Assignment:
What is needed is an exact transcription of every record below.

Material provided:
=== Section Start ===

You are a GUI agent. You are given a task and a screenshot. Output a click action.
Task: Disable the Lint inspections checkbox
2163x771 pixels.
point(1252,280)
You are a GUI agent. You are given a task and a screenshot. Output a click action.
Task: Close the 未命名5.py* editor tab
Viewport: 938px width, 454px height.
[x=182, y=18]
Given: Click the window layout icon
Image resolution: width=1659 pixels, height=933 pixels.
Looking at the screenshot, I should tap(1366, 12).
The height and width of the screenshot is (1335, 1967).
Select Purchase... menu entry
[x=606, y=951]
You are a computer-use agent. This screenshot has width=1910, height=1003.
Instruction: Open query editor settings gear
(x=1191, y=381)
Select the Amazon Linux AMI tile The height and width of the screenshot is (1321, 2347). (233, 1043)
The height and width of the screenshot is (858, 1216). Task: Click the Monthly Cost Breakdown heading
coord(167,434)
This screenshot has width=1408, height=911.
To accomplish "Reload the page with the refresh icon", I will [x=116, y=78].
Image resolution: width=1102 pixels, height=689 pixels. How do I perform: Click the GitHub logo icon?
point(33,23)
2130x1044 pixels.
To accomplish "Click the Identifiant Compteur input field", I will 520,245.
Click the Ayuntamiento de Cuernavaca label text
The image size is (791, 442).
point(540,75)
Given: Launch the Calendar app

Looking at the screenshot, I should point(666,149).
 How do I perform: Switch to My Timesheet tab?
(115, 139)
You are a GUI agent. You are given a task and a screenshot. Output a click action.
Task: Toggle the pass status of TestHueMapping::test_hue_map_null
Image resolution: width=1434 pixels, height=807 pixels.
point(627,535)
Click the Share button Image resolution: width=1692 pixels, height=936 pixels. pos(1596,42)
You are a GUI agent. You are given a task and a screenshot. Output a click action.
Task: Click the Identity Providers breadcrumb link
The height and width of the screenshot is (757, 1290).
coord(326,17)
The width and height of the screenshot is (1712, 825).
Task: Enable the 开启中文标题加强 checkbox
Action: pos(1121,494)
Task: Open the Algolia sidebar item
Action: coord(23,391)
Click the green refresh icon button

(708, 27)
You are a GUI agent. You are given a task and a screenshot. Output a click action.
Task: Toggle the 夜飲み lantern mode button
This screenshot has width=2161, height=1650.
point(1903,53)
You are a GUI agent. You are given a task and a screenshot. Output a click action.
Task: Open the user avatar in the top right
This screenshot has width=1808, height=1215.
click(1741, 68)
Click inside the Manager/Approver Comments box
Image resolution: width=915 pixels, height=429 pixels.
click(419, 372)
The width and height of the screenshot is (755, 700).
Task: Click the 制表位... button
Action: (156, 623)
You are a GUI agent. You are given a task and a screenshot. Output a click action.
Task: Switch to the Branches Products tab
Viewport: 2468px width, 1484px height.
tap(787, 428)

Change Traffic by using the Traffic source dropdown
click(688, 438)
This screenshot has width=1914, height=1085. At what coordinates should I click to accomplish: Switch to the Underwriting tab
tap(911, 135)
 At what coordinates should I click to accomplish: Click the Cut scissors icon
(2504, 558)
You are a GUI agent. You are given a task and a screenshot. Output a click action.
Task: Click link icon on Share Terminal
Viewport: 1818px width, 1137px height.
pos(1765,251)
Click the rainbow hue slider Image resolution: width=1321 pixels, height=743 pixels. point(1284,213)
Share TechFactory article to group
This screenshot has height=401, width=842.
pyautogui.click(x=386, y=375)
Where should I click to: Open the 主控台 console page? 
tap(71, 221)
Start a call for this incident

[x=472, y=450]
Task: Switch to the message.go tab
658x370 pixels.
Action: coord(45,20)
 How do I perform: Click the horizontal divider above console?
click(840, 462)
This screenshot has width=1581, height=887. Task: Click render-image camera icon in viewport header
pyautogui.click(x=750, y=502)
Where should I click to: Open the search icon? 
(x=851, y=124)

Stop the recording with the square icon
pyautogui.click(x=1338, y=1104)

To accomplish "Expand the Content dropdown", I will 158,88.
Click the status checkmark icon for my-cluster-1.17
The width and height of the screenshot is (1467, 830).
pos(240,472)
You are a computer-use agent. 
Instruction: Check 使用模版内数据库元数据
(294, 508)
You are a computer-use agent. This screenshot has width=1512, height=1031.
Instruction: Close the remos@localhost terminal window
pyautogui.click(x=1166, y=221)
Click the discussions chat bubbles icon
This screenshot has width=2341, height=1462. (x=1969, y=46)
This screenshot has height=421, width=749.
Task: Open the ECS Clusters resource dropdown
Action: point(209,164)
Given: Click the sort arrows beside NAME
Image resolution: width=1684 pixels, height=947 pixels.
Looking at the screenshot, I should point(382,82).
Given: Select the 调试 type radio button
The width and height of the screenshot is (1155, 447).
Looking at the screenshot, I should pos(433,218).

=== Section End ===

Task output:
You are a GUI agent. You are given a task and a screenshot. Output a click action.
Task: Disable the Lint inspections checkbox
2163x771 pixels.
point(1252,280)
You are a GUI agent. You are given a task and a screenshot. Output a click action.
Task: Close the 未命名5.py* editor tab
Viewport: 938px width, 454px height.
[x=182, y=18]
Given: Click the window layout icon
Image resolution: width=1659 pixels, height=933 pixels.
Looking at the screenshot, I should tap(1366, 12).
The height and width of the screenshot is (1335, 1967).
Select Purchase... menu entry
[x=606, y=951]
You are a computer-use agent. This screenshot has width=1910, height=1003.
Instruction: Open query editor settings gear
(x=1191, y=381)
Select the Amazon Linux AMI tile The height and width of the screenshot is (1321, 2347). (233, 1043)
The height and width of the screenshot is (858, 1216). Task: Click the Monthly Cost Breakdown heading
coord(167,434)
This screenshot has width=1408, height=911.
To accomplish "Reload the page with the refresh icon", I will [x=116, y=78].
Image resolution: width=1102 pixels, height=689 pixels. How do I perform: Click the GitHub logo icon?
point(33,23)
2130x1044 pixels.
To accomplish "Click the Identifiant Compteur input field", I will 520,245.
Click the Ayuntamiento de Cuernavaca label text
The image size is (791, 442).
point(540,75)
Given: Launch the Calendar app

Looking at the screenshot, I should point(666,149).
 How do I perform: Switch to My Timesheet tab?
(115, 139)
You are a GUI agent. You are given a task and a screenshot. Output a click action.
Task: Toggle the pass status of TestHueMapping::test_hue_map_null
Image resolution: width=1434 pixels, height=807 pixels.
point(627,535)
Click the Share button Image resolution: width=1692 pixels, height=936 pixels. pos(1596,42)
You are a GUI agent. You are given a task and a screenshot. Output a click action.
Task: Click the Identity Providers breadcrumb link
The height and width of the screenshot is (757, 1290).
coord(326,17)
The width and height of the screenshot is (1712, 825).
Task: Enable the 开启中文标题加强 checkbox
Action: pos(1121,494)
Task: Open the Algolia sidebar item
Action: coord(23,391)
Click the green refresh icon button

(708, 27)
You are a GUI agent. You are given a task and a screenshot. Output a click action.
Task: Toggle the 夜飲み lantern mode button
This screenshot has width=2161, height=1650.
point(1903,53)
You are a GUI agent. You are given a task and a screenshot. Output a click action.
Task: Open the user avatar in the top right
This screenshot has width=1808, height=1215.
click(1741, 68)
Click inside the Manager/Approver Comments box
Image resolution: width=915 pixels, height=429 pixels.
click(419, 372)
The width and height of the screenshot is (755, 700).
Task: Click the 制表位... button
Action: (156, 623)
You are a GUI agent. You are given a task and a screenshot. Output a click action.
Task: Switch to the Branches Products tab
Viewport: 2468px width, 1484px height.
tap(787, 428)

Change Traffic by using the Traffic source dropdown
click(688, 438)
This screenshot has width=1914, height=1085. At what coordinates should I click to accomplish: Switch to the Underwriting tab
tap(911, 135)
 At what coordinates should I click to accomplish: Click the Cut scissors icon
(2504, 558)
You are a GUI agent. You are given a task and a screenshot. Output a click action.
Task: Click link icon on Share Terminal
Viewport: 1818px width, 1137px height.
pos(1765,251)
Click the rainbow hue slider Image resolution: width=1321 pixels, height=743 pixels. point(1284,213)
Share TechFactory article to group
This screenshot has height=401, width=842.
pyautogui.click(x=386, y=375)
Where should I click to: Open the 主控台 console page? 
tap(71, 221)
Start a call for this incident

[x=472, y=450]
Task: Switch to the message.go tab
658x370 pixels.
Action: coord(45,20)
 How do I perform: Click the horizontal divider above console?
click(840, 462)
This screenshot has width=1581, height=887. Task: Click render-image camera icon in viewport header
pyautogui.click(x=750, y=502)
Where should I click to: Open the search icon? 
(x=851, y=124)

Stop the recording with the square icon
pyautogui.click(x=1338, y=1104)

To accomplish "Expand the Content dropdown", I will 158,88.
Click the status checkmark icon for my-cluster-1.17
The width and height of the screenshot is (1467, 830).
pos(240,472)
You are a computer-use agent. 
Instruction: Check 使用模版内数据库元数据
(294, 508)
You are a computer-use agent. This screenshot has width=1512, height=1031.
Instruction: Close the remos@localhost terminal window
pyautogui.click(x=1166, y=221)
Click the discussions chat bubbles icon
This screenshot has width=2341, height=1462. (x=1969, y=46)
This screenshot has height=421, width=749.
Task: Open the ECS Clusters resource dropdown
Action: point(209,164)
Given: Click the sort arrows beside NAME
Image resolution: width=1684 pixels, height=947 pixels.
Looking at the screenshot, I should point(382,82).
Given: Select the 调试 type radio button
The width and height of the screenshot is (1155, 447).
Looking at the screenshot, I should pos(433,218).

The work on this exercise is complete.